● **AIM OF THE TASK**: Reproduce exactly, from the data that follows, the line with "This screenshot has height=768, width=1024.", the line with "You are a computer-use agent. The image size is (1302, 924).", and every line that lies between them.

Dataset records:
·····

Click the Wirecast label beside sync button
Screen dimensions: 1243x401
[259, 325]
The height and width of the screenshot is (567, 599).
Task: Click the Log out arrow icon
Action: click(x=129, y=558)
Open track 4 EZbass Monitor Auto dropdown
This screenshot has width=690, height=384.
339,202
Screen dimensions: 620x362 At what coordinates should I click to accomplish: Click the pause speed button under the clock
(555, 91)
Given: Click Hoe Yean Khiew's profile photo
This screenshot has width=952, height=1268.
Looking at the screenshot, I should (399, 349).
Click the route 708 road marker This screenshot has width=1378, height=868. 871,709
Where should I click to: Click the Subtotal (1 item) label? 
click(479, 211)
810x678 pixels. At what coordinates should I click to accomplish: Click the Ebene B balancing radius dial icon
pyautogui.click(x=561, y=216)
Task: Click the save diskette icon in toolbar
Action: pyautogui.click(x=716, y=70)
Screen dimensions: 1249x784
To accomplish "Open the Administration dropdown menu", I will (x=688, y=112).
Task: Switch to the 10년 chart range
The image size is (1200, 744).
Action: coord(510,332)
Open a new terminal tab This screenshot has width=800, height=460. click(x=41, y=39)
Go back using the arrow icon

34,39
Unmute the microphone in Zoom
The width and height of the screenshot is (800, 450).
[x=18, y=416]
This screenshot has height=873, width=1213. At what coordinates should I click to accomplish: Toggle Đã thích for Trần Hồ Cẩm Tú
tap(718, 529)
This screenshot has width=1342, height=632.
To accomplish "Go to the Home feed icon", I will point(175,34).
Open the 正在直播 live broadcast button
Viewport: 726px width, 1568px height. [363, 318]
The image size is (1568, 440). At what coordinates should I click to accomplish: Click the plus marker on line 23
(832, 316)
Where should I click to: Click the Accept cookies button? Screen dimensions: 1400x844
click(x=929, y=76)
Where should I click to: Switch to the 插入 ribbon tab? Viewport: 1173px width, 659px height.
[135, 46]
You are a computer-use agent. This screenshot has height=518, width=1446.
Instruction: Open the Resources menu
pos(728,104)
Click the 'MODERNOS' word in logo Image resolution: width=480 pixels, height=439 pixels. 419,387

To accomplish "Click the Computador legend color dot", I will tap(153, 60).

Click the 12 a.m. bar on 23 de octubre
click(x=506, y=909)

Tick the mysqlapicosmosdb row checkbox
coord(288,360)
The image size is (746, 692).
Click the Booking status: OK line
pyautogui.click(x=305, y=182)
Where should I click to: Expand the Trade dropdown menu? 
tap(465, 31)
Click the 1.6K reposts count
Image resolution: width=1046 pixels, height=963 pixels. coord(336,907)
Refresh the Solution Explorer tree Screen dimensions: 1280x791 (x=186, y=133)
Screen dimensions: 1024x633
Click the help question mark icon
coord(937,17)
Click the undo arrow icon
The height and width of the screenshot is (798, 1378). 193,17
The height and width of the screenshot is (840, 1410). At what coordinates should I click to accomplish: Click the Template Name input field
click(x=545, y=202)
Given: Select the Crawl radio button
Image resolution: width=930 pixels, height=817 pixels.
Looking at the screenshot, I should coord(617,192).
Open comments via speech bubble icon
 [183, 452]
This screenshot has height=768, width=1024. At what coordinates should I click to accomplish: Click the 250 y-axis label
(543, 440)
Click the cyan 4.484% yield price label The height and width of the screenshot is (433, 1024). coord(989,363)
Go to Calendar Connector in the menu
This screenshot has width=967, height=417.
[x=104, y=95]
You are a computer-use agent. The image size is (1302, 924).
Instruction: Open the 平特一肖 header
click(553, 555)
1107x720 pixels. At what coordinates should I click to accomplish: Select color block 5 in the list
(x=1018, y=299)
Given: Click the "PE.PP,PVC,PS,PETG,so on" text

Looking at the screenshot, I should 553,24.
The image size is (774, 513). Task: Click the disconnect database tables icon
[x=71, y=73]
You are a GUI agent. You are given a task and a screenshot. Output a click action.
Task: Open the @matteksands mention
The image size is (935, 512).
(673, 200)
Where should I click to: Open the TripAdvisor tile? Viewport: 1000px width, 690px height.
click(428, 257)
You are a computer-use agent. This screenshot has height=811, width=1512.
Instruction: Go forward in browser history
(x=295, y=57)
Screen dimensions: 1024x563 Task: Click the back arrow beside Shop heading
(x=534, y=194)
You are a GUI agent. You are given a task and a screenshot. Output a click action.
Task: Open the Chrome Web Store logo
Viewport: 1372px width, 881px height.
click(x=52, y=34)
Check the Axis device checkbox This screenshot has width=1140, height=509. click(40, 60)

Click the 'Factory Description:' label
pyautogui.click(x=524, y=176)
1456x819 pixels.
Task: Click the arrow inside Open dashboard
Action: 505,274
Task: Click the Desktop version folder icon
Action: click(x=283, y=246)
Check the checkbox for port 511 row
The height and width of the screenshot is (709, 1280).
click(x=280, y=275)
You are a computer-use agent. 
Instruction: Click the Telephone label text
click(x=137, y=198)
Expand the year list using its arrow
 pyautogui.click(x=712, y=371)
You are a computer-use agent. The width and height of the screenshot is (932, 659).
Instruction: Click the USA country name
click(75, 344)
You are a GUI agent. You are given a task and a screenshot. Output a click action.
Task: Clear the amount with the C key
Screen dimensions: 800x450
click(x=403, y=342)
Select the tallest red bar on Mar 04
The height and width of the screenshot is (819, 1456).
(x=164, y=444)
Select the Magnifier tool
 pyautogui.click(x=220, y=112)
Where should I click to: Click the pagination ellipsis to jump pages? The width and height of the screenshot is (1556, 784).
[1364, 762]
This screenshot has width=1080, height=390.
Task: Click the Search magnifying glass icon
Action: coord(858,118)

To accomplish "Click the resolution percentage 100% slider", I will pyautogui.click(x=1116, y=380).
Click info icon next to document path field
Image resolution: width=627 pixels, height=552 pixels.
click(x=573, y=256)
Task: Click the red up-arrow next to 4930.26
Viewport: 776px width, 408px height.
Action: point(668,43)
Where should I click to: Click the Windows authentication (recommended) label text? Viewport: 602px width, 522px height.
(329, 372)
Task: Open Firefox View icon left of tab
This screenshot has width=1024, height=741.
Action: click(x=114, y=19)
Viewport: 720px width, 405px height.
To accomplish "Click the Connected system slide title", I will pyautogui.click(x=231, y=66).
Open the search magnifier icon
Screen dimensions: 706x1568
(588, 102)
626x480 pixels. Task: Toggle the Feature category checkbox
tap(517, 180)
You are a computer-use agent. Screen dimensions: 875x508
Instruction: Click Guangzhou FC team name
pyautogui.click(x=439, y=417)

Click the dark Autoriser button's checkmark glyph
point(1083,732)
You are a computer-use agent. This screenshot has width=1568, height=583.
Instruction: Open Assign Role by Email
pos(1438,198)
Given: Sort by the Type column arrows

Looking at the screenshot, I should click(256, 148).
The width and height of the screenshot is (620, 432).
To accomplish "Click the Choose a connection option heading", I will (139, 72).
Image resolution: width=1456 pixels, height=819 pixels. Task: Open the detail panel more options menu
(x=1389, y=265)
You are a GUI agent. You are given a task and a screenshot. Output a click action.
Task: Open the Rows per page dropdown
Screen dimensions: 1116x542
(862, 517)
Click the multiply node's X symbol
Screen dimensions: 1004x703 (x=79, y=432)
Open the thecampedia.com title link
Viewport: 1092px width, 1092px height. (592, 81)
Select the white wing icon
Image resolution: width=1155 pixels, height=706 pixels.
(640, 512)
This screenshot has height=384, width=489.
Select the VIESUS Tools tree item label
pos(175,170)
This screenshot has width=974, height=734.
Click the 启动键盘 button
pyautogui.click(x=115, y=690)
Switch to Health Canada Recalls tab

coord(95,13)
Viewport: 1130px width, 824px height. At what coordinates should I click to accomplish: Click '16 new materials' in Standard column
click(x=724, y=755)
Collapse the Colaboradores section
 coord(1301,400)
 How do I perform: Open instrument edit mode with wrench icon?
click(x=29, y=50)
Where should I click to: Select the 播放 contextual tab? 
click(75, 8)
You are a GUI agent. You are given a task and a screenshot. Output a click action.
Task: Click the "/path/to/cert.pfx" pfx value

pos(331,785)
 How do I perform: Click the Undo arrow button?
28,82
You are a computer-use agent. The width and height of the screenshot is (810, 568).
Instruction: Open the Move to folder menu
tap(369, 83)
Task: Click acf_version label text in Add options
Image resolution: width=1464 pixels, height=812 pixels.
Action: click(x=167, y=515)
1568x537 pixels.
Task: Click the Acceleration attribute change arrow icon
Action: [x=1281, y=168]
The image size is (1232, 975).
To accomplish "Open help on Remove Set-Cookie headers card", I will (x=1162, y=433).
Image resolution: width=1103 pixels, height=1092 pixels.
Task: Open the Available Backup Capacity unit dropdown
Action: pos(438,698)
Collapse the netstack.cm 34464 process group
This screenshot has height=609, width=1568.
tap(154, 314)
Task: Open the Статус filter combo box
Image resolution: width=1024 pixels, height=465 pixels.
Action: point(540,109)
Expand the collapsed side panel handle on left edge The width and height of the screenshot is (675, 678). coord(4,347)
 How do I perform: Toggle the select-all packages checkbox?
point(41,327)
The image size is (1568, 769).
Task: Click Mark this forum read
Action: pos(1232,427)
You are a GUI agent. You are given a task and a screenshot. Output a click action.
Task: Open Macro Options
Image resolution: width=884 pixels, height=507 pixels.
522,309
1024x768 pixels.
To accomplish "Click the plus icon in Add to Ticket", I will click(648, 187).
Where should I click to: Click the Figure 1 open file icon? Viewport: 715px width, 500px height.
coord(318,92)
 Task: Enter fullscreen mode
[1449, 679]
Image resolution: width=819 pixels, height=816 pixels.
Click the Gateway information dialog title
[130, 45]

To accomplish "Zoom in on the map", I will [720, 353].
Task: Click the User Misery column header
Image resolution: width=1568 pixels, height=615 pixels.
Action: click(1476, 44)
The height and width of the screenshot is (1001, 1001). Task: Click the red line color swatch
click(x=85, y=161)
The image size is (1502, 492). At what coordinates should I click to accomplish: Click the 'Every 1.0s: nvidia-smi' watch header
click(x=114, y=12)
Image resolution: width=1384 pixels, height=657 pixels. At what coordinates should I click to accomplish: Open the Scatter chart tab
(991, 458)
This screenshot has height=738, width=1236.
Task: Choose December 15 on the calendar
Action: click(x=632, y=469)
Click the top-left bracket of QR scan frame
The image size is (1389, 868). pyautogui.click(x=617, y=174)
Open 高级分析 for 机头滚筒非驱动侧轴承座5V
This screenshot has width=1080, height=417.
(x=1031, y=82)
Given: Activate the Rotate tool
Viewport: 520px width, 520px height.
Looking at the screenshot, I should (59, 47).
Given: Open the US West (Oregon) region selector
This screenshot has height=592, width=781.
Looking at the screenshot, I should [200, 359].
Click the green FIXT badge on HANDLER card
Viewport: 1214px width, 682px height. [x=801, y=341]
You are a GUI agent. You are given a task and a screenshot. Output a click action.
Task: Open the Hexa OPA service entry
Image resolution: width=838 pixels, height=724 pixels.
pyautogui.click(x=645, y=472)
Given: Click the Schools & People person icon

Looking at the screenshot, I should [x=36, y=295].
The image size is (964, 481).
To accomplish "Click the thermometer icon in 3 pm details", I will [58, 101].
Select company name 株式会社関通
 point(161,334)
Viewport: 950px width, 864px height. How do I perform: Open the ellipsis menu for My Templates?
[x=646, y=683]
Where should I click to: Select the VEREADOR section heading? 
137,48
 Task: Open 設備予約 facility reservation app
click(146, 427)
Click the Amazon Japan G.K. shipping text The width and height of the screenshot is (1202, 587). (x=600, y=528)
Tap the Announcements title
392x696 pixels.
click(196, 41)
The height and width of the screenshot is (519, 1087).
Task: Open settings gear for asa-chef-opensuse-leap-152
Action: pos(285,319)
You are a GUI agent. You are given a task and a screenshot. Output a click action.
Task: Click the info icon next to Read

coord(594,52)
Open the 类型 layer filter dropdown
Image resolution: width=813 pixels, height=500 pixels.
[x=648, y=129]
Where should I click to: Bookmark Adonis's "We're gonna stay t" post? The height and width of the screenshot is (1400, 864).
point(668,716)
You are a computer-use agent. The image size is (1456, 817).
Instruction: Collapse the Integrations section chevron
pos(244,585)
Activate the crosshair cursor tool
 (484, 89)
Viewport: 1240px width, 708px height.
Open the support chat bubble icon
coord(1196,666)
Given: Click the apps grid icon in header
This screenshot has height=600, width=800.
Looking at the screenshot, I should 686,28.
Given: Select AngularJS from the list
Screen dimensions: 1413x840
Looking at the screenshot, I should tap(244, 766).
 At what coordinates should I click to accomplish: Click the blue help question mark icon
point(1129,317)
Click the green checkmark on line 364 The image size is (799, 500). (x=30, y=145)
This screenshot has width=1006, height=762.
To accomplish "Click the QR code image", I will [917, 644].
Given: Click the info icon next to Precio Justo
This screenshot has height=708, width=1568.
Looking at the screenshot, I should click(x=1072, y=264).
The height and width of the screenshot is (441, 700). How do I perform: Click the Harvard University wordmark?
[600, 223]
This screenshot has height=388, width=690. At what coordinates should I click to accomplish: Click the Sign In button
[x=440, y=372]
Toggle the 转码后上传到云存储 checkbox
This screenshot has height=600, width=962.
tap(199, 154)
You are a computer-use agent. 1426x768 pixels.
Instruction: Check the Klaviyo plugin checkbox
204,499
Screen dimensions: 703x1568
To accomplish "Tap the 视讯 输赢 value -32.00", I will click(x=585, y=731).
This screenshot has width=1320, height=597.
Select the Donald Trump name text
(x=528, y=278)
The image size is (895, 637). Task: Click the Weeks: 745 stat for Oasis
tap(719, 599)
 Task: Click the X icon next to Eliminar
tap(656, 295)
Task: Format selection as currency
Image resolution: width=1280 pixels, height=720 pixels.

·····

● **ANSWER SECTION**:
This screenshot has height=768, width=1024. At what coordinates should I click to accomplish: Click the 250 y-axis label
(543, 440)
Click the cyan 4.484% yield price label The height and width of the screenshot is (433, 1024). coord(989,363)
Go to Calendar Connector in the menu
This screenshot has width=967, height=417.
[x=104, y=95]
You are a computer-use agent. The image size is (1302, 924).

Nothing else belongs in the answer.